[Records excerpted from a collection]
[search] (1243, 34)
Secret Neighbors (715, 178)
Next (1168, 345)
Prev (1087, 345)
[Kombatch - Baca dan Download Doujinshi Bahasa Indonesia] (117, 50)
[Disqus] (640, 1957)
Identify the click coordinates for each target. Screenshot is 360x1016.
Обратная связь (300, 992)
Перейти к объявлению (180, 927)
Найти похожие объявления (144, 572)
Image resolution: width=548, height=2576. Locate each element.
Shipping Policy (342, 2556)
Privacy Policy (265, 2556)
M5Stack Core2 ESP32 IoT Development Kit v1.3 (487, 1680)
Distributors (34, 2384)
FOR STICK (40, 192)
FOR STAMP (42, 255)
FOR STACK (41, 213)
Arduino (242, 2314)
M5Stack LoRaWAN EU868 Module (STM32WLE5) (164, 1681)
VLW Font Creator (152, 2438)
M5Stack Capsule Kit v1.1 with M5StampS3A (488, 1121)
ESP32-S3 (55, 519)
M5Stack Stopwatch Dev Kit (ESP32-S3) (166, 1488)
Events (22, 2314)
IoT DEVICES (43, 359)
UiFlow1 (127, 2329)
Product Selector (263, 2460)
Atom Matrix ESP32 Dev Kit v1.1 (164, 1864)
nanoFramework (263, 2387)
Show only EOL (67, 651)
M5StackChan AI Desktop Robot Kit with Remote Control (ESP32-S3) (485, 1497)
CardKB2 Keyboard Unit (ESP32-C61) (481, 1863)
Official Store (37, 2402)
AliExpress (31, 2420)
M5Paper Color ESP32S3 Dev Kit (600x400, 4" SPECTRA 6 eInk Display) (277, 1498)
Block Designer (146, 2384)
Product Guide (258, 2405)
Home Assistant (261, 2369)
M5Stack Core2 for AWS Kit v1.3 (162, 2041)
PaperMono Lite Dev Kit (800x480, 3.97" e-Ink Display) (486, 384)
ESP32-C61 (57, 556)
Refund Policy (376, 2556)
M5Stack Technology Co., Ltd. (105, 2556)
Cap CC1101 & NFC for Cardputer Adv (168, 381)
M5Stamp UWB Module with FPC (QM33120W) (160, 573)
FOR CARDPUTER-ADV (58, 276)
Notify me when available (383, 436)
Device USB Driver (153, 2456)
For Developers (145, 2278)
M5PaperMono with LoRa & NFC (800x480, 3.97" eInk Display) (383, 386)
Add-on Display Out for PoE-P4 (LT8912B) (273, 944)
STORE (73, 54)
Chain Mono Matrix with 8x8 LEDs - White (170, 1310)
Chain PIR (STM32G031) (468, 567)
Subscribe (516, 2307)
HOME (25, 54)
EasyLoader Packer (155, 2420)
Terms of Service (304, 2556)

[Your goal] In the answer, give the lines from the first line of the data through the line with "M5Stack Core2 ESP32", exactly as they appear and with no additions.

[Result of this task]
[search] (1243, 34)
Secret Neighbors (715, 178)
Next (1168, 345)
Prev (1087, 345)
[Kombatch - Baca dan Download Doujinshi Bahasa Indonesia] (117, 50)
[Disqus] (640, 1957)
Identify the click coordinates for each target. Screenshot is 360x1016.
Обратная связь (300, 992)
Перейти к объявлению (180, 927)
Найти похожие объявления (144, 572)
Image resolution: width=548, height=2576. Locate each element.
Shipping Policy (342, 2556)
Privacy Policy (265, 2556)
M5Stack Core2 ESP32 IoT Development Kit v1.3 (487, 1680)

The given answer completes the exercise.